Sodium {1- hydroxy - 3-(3-trifluoromethyl phenyl) propyl} sulfonate (65 gm) obtained in example 1 is treated with 20% aqueous sodium hydroxide (48ml) in MDC (250 ml). Separate layers. To the organic layer is added methanol (139 ml) followed by (R)-(+)-1-(1-naphthyl) ethylamine (39.68 gm) and sodium triacetoxy borohydride (90 gm) under cooling. After the reaction is over, reaction mixture is worked up by adjusting to alkaline pH followed by layer separation. Organic layer is evaporated to get cinacalcet base as oil. It is treated with hydrogen chloride (15 gm) in ethyl acetate (325 ml). The solid obtained is isolated by filtration and dried to give cinacalcet hydrochloride (61 gm). It is repulped in hot water (2000 ml), cooled, filtered to get cinacalcet hydrochloride (72gm), having HPLC purity 98.91%. It is crystallized from ethyl acetate to get cinacalcet hydrochloride (42 gm), having HPLC purity 100%.
Claims:We claim
1. A process for preparing sodium {1-hydroxy-3-(3-trifluoromethyl phenyl) propyl} sulfonate (bisulphite adduct) of formula IIIa

comprising the steps of
(a) adding allyl alcohol (VI) to a reaction mixture of 3-trifluromethyl aniline (V), source of nitrous acid and palladium catalyst

in a mixture of acetonitrile and water at a temperature between 0°C to 35°C to obtain 3-[3-(trifluoromethyl) phenyl] propionaldehyde (III);

(b) extracting 3-[3-(trifluoromethyl) phenyl] propionaldehyde (III) obtained in step (a) in a water immiscible solvent and reacting with aqueous sodium bisulphite;
(c) adding metal chloride to an aqueous layer separated from step (b) and isolating the precipitated bisulphite adduct (IIIa) by filtration.
2. The process as claimed in claim 1, wherein palladium catalyst is selected from a group consisting of palladium acetate and palladium chloride.
3. The process as claimed in claim 1, wherein water immiscible solvent is selected from a group consisting of toluene, xylene, heptane and mixtures thereof.
4. The process as claimed in claim 1, wherein water immiscible solvent is toluene.
5. The process as claimed in claim 1, wherein the metal chloride is selected from a group consisting of sodium chloride, potassium chloride and calcium chloride.
6. An improved process for the preparation of cinacalcet hydrochloride.
7. Sodium {1-hydroxy-3-(3-trifluoromethyl phenyl) propyl} sulfonate (bisulphite adduct) as prepared by claim 1 used for the preparation of cinacalcet hydrochloride.
8. An improved process for the preparation of cinacalcet hydrochloride comprising the steps of
(a) reacting sodium {1-hydroxy-3-(3-trifluoromethyl phenyl) propyl} sulfonate (bisulphite adduct) of formula IIIa with aqueous alkali in a water immiscible solvent;
(b) mixing a solvent selected from a group consisting of methyl alcohol, ethyl alcohol, propyl alcohol and isopropyl alcohol to an organic layer separated from step (a) and reacting with 1.0 to 1.3 mole equivalent of (R)-(+)-1-(1-naphthyl) ethyl amine (II)
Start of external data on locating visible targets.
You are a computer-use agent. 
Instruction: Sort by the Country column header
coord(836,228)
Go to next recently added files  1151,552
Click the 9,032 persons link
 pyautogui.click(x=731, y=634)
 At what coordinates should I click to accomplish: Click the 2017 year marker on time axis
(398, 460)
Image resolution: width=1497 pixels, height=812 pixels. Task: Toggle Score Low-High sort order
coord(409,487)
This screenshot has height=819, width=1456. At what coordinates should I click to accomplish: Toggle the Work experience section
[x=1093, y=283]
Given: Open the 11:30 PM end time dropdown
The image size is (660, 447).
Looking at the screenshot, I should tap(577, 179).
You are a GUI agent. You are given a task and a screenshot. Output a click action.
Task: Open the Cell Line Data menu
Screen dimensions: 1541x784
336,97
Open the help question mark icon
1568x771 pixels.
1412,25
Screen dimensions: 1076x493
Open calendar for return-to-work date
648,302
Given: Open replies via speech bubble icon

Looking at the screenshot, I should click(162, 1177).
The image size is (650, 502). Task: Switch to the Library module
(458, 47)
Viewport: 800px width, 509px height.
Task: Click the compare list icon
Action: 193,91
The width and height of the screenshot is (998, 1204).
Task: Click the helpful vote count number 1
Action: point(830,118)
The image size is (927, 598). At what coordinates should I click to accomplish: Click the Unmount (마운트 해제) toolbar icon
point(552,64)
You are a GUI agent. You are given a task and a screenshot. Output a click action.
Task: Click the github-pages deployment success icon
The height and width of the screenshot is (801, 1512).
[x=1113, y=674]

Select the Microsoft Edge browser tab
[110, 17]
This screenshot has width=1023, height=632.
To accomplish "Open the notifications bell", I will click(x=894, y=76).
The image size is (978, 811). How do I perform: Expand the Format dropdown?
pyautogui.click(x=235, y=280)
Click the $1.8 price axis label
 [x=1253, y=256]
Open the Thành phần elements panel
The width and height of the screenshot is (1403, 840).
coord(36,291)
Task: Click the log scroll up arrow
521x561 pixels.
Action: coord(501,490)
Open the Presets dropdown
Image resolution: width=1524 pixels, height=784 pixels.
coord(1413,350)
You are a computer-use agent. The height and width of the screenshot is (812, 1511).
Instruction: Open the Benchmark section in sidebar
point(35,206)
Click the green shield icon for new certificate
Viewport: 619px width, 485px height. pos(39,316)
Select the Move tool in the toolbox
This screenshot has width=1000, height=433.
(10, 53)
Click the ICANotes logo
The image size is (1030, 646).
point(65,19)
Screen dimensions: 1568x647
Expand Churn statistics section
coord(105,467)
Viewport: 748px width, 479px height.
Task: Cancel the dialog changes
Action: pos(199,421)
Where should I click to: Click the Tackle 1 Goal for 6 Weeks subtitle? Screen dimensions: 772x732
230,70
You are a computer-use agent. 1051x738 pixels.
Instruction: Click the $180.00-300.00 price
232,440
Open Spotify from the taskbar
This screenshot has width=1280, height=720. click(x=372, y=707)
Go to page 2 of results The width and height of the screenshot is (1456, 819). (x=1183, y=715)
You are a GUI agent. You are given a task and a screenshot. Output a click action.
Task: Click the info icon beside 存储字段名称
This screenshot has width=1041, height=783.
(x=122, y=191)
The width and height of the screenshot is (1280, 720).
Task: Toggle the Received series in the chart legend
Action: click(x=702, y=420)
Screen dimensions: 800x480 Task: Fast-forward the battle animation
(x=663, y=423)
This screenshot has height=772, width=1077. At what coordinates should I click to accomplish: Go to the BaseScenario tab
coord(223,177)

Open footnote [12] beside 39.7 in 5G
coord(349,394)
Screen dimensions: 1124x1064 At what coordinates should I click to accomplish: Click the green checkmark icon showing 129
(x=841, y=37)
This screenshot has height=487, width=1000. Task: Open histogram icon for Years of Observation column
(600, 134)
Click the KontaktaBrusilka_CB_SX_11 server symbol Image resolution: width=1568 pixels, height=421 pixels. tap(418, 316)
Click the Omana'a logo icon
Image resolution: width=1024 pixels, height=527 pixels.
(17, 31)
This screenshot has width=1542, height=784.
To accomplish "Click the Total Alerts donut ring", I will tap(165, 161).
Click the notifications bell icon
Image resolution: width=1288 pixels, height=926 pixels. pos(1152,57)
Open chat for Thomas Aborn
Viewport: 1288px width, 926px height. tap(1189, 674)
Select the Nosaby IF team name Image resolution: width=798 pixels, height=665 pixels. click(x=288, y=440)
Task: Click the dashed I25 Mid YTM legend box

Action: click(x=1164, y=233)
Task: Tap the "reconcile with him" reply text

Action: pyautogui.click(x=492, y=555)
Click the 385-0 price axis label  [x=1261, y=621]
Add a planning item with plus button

in the presence of hydride transfer agent selected from a group consisting of sodium triacetoxy borohydride, sodium borohydride, lithium borohydride and potassium borohydride to obtain cinacalcet (Ia);

(c) reacting cinacalcet obtained in step (b) with hydrogen chloride in ethyl acetate to obtain cinacalcet hydrochloride;
(d) repulping cinacalcet hydrochloride obtained in step (c) in hot water; and
(e) filtering cinacalcet hydrochloride obtained in step (d) to isolate solid cinacalcet hydrochloride
9. The process as claimed in claim 8 optionally comprises a step of crystallizing cinacalcet hydrochloride obtained in step (e).